- Film poster
- French: Chef de meute
- Directed by: Chloé Robichaud
- Written by: Chloé Robichaud
- Produced by: Fanny-Laure Malo Chloé Robichaud Sarah Pellerin
- Starring: Ève Duranceau
- Cinematography: Jessica Lee Gagné
- Edited by: Chloé Robichaud
- Production companies: La Boîte à Fanny Les films de la meute
- Release date: May 26, 2012 (Cannes);
- Running time: 13 minutes
- Country: Canada
- Language: French

= Herd Leader =

2012 Canadian film

Herd Leader (Chef de meute) is a Canadian short drama film, directed by Chloé Robichaud and released in 2012. The film stars Ève Duranceau as Clara, a shy woman who must build confidence in herself when she inherits her late aunt's dog and has to learn how to train it.

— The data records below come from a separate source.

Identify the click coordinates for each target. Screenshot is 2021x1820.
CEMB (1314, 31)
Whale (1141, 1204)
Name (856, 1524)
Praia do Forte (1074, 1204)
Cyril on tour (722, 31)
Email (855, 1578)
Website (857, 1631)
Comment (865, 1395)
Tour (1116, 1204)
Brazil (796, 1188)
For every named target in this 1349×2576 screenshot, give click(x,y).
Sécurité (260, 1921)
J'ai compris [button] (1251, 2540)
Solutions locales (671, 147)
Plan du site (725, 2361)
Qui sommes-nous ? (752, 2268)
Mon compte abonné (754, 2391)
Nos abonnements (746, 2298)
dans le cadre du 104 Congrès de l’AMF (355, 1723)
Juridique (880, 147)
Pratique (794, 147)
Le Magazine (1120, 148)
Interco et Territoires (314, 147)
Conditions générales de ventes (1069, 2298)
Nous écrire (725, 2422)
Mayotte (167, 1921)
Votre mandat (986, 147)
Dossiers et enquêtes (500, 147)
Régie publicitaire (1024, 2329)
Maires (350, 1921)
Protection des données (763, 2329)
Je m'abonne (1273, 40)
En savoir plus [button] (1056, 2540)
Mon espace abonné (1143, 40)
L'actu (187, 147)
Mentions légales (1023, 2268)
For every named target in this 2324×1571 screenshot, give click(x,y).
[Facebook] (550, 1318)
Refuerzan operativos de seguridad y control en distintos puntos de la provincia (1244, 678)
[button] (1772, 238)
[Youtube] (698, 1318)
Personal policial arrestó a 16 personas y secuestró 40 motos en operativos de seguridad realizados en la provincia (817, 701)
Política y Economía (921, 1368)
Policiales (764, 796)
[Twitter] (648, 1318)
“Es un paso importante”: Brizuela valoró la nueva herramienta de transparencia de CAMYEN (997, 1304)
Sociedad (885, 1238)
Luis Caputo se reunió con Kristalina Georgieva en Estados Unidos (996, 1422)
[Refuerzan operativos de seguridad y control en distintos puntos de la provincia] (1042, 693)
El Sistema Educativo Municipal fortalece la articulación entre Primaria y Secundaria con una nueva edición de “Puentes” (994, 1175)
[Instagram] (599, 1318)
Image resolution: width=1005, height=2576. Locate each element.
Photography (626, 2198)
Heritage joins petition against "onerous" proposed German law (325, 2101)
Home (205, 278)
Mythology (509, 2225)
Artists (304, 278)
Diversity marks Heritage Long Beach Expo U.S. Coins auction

The film premiered at the 2012 Cannes Film Festival, in the competitive short film program, and had its Canadian premiere at the 2012 Toronto International Film Festival.

The film was named to TIFF's annual year-end Canada's Top Ten list for 2012. In 2013, it was a Canadian Screen Award nominee for Best Live Action Short Drama at the 1st Canadian Screen Awards and a Prix Jutra nominee for Best Short Film at the 15th Jutra Awards.